• [Stated task]: Copy out the entries below, everything from the line containing "Open the notifications bell" down to the line containing "[x=1318, y=29]", keeping their wording unchanged. Leave the pictures out.

┌─ Given records

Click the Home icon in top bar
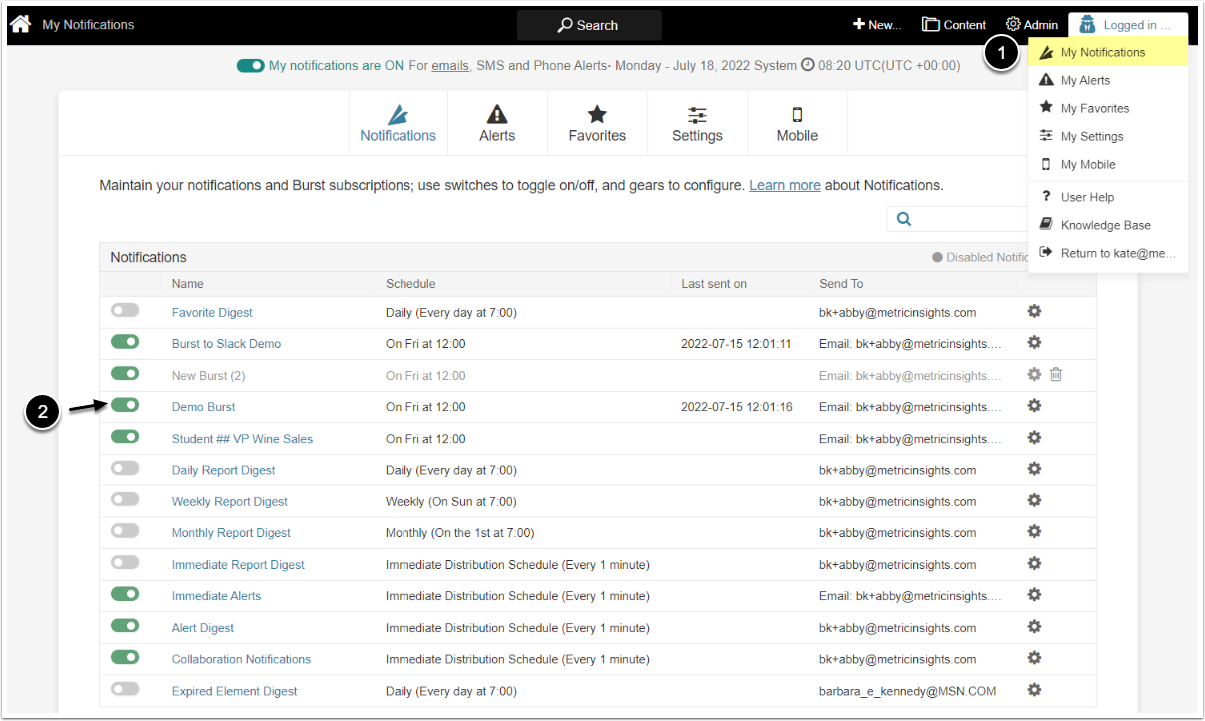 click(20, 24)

└─
┌─ Given records

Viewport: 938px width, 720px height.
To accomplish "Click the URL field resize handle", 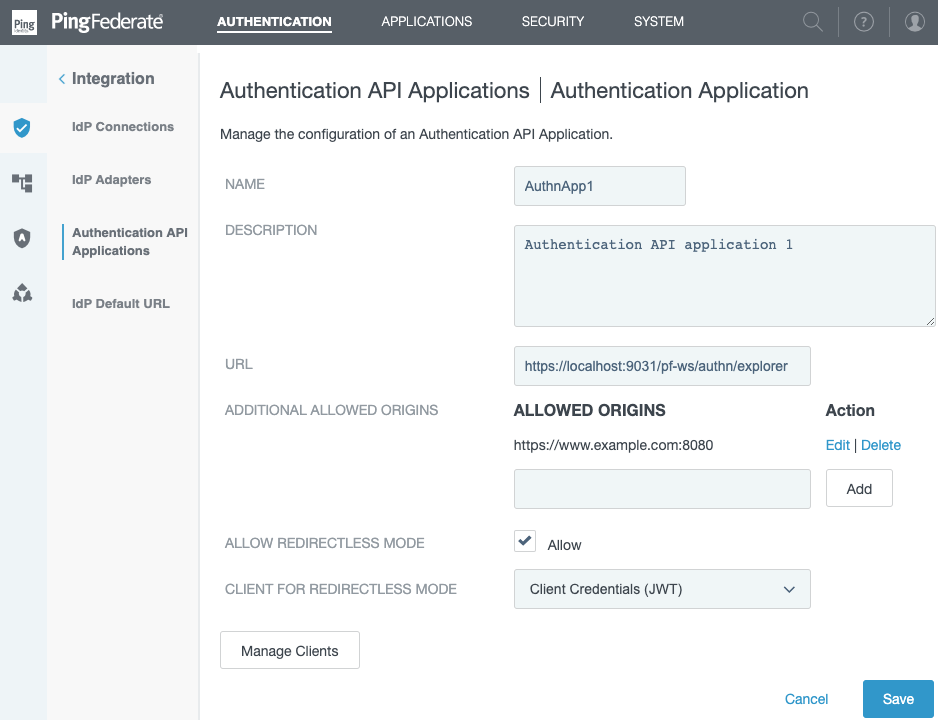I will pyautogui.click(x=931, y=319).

└─
┌─ Given records

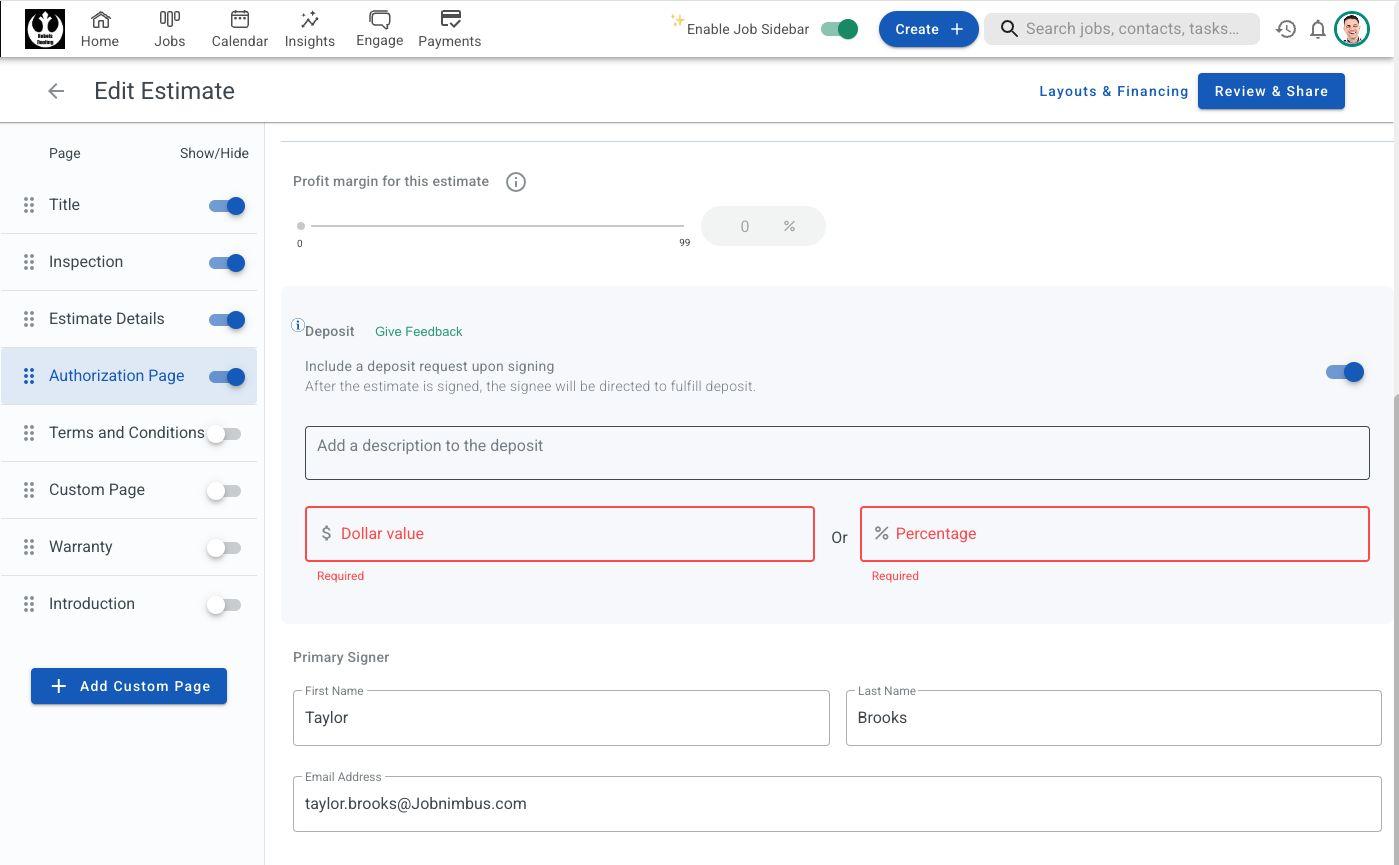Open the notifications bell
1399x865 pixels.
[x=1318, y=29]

└─

• [Output of the exercise]:
Open the notifications bell
1399x865 pixels.
[x=1318, y=29]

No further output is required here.